# Do I really need to spend $50 to get a square square????



## shelly_b (Aug 8, 2012)

I really need a square that is 100% square…do I really have to spend $50 to get that? I have been through several brands, and not one is the same so how do I know which, if any are really square? It just seems rediculous to me to spend that much money on a 6inch piece of wood and metal. I guess I should just bite the bullet and pay it since it should be the only one I ever need. Are there any out there that don't cost over $30 that are true?


----------



## a1Jim (Aug 9, 2008)

You can make your own for less money.
http://lumberjocks.com/projects/54536 http://lumberjocks.com/projects/39238


----------



## Handtooler (Jul 24, 2012)

I got a 4 piece set of stainless steel engineers squares from Grizzly and they are square when you scribe a line turn them over and check for square. Is that square enough? Or, do you need a metrologist to garrantee and certify it square?? Christopher Schwarz has several blogs and a video on making squares for woodworking from hardwood and how to adjust rafter squares by use of a punch and hammer.
squares.


----------



## shelly_b (Aug 8, 2012)

flipping is square enough for me! I don't have any equipment to tell me otherwise lol


----------



## shelly_b (Aug 8, 2012)

can I make a square without having a square to reference it?


----------



## OggieOglethorpe (Aug 15, 2012)

Square, no… Most all combination squares are adjustable by filing tabs that support the sliding blade. You simply take a stroke or two of a file to the tab on the obtuse side of the square, test, repeat as necessary.
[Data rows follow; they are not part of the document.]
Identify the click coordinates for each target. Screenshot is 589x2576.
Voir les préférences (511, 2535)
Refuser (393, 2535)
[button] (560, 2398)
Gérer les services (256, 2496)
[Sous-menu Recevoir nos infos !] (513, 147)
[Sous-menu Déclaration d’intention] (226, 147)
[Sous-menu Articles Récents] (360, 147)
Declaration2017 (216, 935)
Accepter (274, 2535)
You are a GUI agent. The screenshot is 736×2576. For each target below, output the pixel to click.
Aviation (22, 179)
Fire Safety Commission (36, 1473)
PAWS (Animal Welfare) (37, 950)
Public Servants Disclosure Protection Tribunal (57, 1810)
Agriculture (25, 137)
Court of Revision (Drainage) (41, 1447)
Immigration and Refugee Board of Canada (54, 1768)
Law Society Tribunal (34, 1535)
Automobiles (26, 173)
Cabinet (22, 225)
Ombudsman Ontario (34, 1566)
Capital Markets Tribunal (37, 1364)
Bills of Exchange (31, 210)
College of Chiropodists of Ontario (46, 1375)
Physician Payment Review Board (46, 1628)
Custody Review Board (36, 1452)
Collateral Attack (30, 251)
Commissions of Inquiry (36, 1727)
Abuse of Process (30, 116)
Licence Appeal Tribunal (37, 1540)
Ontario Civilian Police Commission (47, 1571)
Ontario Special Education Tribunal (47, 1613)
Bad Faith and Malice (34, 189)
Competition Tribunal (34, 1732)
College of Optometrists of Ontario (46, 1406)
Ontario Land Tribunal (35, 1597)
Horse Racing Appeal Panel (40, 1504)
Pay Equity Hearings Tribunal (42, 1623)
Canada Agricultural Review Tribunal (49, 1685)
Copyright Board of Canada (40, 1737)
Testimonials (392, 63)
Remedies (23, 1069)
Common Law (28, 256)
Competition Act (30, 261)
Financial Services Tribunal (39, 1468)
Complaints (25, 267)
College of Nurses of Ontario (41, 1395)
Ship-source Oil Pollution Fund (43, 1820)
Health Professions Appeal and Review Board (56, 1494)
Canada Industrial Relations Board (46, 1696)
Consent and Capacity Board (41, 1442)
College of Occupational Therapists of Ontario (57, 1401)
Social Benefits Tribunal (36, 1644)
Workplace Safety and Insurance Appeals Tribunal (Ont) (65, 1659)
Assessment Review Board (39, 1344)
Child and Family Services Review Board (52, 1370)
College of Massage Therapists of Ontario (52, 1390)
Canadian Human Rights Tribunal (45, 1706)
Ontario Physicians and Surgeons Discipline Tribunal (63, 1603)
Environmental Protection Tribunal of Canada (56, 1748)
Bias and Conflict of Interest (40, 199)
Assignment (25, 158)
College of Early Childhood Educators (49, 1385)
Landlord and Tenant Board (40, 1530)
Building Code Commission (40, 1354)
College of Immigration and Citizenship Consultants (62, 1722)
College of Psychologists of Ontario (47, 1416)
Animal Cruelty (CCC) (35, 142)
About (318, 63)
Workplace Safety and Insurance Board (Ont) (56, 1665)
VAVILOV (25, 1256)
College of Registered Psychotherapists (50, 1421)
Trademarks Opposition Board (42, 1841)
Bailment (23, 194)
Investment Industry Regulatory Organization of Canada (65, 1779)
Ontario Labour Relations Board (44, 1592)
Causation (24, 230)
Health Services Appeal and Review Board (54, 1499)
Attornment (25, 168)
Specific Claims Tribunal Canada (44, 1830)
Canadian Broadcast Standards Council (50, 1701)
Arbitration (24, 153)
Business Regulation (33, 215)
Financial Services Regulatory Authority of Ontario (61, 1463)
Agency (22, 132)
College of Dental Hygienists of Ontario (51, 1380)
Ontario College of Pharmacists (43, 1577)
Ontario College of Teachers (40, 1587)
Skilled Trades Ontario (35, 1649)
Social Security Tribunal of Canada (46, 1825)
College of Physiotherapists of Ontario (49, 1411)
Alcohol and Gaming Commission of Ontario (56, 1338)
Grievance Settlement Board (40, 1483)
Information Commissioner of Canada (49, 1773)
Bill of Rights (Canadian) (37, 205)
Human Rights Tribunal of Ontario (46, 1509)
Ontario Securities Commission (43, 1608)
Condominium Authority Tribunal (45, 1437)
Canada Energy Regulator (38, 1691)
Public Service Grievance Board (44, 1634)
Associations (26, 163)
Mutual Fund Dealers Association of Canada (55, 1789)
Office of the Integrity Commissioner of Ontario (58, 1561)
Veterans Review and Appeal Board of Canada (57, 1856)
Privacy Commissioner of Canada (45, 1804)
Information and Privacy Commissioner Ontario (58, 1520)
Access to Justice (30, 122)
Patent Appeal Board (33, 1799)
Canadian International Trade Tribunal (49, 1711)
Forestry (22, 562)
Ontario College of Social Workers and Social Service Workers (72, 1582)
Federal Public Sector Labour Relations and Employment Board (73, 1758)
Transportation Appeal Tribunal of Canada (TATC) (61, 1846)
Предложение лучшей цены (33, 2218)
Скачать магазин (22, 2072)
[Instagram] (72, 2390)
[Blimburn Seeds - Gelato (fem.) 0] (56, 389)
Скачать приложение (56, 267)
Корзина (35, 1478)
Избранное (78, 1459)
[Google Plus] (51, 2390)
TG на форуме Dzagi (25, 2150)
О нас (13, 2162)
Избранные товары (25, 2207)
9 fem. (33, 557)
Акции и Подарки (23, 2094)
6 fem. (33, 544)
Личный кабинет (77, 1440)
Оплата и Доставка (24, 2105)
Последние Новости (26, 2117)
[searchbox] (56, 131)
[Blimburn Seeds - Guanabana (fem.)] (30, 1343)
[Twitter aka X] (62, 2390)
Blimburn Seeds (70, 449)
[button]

There are plenty of cheap engineer's squares that are square. Be aware that they may be square to spec on one side of the blade ONLY.

Absolute joy to use and useful for other operations? Yes, if you want more than a one trick pony, you'll need to spend more.

What I find makes a Starrett square worth the money is the easy on the eyes satin chrome blade, the super smooth blade action and locking mechanism, and comfortable to hold edges. Also worthy of note are interchangeable 6, 12, 18, and 24" blades. I can even buy old blades and slide them into my newer square head.

My 6" and 12" combo squares are my most touched tools in the shop… I don't see the value of scrimping on them.


----------



## Alexandre (May 26, 2012)

If you want a square that shouldn't lose its accuracy, then you could get this… http://preisser.co.uk/productcode.asp?code=136


----------



## Alexandre (May 26, 2012)

You could check using the 3-4-5 rule…

Measure out 3 feet (or 3 anything…inches, feet…but the longer the better) on one side and mark it. Measure out 4 feet(or units) on the other side and mark. If the corner is 90 degrees, the measurement between marks will be exactly 5 feet (units).


----------



## Dal300 (Aug 4, 2011)

Harbor freight sells a set of three aluminum squares. The two largest are adjustable so to make them square, put them on a known square surface, scribe a line, then flip them over to check that the marks are exactly the same at 180°. If not, adjust and check again and again until they are square.

http://www.harborfreight.com/3-piece-l-square-set-with-levels-98556.html

The problem with buying expensive squares that are square from the factory you may ask?..... The first time the bugger hits the floor it is no longer square so you've wasted your budget.


----------



## Johnnn (Sep 21, 2012)

I got a small (~6") steel "engineers" square from Woodcraft a couple of years ago for about $15. It's made like a try, with one thick leg and one thin. Handy and very accurate, and I've seen them lots of other places. For day-to-day use, I have a cheap Stanley combo square that's quite square, though definitely not as nice to use as a Starret. Big orange box, $15. Best user is a small (4") try square made of wood (fat leg) and brass (thin leg). Either Popular Woodworking or Fine Woodworking did an article on making one yourself within the last year or so.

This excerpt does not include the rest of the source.